PART 2 IN SERIES Why World Unity is Inevitable

The views expressed in our content reflect individual perspectives and do not represent the authoritative views of the Baha'i Faith.

Mankind’s desire for peace can be realized only by the creation of a world government. With all my heart I believe that the world’s present system of sovereign nations can only lead to barbarism, war, and inhumanity. – Albert Einstein

God grant that the people of the world may be graciously aided to preserve the light of His loving counsels within the globe of wisdom. We cherish the hope that everyone may be adorned with the vesture of true wisdom, the basis of the government of the world. – Baha’u’llah, Tablets of Baha’u’llah, p. 166.

We stand on the threshold of an age whose convulsions proclaim alike the death-pangs of the old order and the birth-pangs of the new. – Shoghi Effendi, The World Order of Baha’u’llah, p. 169.

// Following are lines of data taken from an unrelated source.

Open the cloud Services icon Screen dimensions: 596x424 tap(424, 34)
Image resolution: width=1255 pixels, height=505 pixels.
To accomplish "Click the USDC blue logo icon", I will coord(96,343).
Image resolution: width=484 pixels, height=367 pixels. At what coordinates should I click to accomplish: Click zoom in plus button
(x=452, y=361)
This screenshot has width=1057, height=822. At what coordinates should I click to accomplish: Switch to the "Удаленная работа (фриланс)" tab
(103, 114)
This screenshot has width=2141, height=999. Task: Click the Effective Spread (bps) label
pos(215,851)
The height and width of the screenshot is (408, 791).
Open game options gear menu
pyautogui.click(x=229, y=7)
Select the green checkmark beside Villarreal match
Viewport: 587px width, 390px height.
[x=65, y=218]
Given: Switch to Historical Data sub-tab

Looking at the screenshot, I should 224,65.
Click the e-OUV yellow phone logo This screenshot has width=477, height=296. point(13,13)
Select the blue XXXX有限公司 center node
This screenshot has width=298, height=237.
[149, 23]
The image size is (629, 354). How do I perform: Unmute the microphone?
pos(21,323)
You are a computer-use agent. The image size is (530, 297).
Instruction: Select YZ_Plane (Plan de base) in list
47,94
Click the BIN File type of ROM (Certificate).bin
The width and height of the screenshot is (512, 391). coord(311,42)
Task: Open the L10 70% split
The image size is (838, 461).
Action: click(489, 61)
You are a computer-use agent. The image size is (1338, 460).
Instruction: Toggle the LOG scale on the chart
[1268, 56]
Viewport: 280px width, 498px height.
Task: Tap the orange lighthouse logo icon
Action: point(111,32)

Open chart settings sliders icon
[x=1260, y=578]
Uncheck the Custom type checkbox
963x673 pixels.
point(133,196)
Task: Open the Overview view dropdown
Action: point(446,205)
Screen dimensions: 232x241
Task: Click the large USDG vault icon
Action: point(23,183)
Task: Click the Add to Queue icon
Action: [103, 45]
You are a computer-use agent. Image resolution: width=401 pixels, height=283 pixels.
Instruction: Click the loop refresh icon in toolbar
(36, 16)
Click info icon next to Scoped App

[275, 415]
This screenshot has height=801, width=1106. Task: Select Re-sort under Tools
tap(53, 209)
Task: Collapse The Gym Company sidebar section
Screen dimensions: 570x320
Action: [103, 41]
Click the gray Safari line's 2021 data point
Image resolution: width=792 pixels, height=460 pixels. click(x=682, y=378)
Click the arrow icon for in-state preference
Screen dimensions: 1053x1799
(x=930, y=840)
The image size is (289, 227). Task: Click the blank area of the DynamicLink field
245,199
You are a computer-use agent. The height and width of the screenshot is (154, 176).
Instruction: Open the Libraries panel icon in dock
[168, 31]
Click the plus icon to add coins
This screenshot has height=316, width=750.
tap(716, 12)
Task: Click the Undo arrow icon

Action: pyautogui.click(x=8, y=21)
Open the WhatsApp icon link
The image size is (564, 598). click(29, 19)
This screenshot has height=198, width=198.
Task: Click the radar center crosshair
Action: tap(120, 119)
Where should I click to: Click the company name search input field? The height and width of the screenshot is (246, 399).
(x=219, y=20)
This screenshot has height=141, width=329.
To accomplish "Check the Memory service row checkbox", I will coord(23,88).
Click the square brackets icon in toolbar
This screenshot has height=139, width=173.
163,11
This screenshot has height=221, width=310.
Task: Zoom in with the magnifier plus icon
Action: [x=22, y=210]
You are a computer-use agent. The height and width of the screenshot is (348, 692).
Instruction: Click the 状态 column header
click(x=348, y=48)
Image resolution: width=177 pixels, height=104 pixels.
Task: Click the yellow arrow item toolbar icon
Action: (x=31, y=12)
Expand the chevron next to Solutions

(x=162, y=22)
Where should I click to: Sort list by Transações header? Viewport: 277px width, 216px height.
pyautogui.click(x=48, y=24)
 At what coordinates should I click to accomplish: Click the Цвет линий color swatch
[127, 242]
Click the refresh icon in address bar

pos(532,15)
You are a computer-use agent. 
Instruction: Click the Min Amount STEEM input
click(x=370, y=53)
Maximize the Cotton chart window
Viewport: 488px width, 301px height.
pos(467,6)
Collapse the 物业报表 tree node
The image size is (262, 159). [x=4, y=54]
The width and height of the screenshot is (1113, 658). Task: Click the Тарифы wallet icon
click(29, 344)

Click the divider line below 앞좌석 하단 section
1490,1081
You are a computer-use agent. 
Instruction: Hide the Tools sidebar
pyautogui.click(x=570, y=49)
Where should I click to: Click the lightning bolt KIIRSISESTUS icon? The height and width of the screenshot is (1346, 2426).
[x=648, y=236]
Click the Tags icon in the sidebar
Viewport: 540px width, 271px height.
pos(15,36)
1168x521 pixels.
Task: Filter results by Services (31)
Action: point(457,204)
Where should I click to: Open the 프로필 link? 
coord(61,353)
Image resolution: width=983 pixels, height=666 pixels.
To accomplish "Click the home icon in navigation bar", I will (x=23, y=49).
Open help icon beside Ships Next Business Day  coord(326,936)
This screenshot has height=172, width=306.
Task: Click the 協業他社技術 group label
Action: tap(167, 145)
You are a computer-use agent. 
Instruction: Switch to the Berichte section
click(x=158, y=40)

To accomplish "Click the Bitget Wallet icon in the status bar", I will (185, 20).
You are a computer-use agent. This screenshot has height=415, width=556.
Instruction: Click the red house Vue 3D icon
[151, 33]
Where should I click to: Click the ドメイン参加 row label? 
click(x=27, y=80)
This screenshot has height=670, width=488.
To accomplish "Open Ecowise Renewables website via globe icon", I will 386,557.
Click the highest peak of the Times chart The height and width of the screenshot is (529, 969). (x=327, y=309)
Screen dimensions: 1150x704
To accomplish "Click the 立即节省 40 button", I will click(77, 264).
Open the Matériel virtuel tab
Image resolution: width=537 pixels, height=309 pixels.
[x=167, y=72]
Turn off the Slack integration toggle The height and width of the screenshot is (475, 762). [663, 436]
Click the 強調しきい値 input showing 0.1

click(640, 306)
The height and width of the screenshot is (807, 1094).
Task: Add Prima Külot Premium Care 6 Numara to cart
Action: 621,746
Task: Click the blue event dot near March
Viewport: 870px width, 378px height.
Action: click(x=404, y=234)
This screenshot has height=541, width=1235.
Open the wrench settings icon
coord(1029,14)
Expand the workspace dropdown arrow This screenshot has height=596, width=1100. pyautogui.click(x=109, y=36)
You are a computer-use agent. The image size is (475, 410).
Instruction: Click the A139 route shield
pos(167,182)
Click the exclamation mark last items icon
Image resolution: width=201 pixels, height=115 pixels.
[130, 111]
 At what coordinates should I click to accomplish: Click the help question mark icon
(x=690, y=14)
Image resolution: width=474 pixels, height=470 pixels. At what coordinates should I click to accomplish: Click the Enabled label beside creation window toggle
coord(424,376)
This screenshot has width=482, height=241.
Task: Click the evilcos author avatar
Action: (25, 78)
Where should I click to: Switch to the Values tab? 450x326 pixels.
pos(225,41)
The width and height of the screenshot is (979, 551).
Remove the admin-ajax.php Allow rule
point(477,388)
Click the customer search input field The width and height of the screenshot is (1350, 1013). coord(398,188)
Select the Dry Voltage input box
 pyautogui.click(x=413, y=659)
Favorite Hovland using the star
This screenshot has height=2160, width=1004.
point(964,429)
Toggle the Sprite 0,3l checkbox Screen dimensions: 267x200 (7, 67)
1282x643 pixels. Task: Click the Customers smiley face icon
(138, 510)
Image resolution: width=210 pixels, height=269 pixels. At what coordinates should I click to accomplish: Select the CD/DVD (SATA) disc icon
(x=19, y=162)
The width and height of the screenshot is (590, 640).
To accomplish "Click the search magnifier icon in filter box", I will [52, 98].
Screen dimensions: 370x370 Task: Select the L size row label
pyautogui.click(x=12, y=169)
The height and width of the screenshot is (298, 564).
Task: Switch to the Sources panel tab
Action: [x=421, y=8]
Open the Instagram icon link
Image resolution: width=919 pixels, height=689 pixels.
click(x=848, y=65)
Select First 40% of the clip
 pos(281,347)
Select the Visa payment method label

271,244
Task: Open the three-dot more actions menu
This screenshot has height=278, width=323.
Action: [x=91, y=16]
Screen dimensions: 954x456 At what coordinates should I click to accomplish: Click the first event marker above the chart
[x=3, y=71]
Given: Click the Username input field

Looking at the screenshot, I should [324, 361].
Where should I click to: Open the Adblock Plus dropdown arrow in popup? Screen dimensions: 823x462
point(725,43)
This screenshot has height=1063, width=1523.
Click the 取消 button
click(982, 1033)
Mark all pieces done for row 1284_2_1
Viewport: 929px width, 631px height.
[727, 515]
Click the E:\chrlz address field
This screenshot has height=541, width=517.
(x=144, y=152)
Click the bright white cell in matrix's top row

The Baha’i Faith pivots around the concept of world unity. Baha’u’llah revealed that central Baha’i teaching in the mid-1800s, long before much of the world even had any sense of our planet as a single entity. Today, though, the economic and migratory forces of increasing globalization have made the concept of world unity a polarizing one:

The new world order that is in the making must focus on the creation of a world democracy, peace and prosperity for all. – Nelson Mandela

The drive of the Rockefellers and their allies is to create a one-world government combining supercapitalism and Communism under the same tent, all under their control. Do I mean a conspiracy? Yes, I do. I am convinced there is such a plot, international in scope, generations old in planning, incredibly evil in intent. – former U.S. Representative Larry P. MacDonald

As you can probably tell from the tone of that last quote, the phrase “new world order” or its abbreviation “NWO” has even turned into a full-blown conspiracy theory in some quarters. When you see “NWO” or “one-world government” in print or on a website, it often stands for some conspiratorial “end-times” vision of a totalitarian globalist state run by a secretive, evil, wealthy power elite, poised to take over the world at any moment—or maybe “they” have already taken it over. Some people believe these conspiracy theories; and often “prove” their NWO-based ideas by relating them to the very real forces of globalization now occurring in the world.

From a Baha’i perspective, though, the phrase “new world order” has an entirely different meaning. Instead of standing for authoritarianism or tyranny, it stands, in a Baha’i context, for freedom—freedom from hunger, poverty, war and oppression. In the Baha’i teachings, a new world order refers to the progressive, inevitable next stage in global governance—a worldwide spiritual democracy:

The world’s equilibrium hath been upset through the vibrating influence of this most great, this new World Order. – Baha’u’llah, Gleanings from the Writings of Baha’u’llah, p. 136.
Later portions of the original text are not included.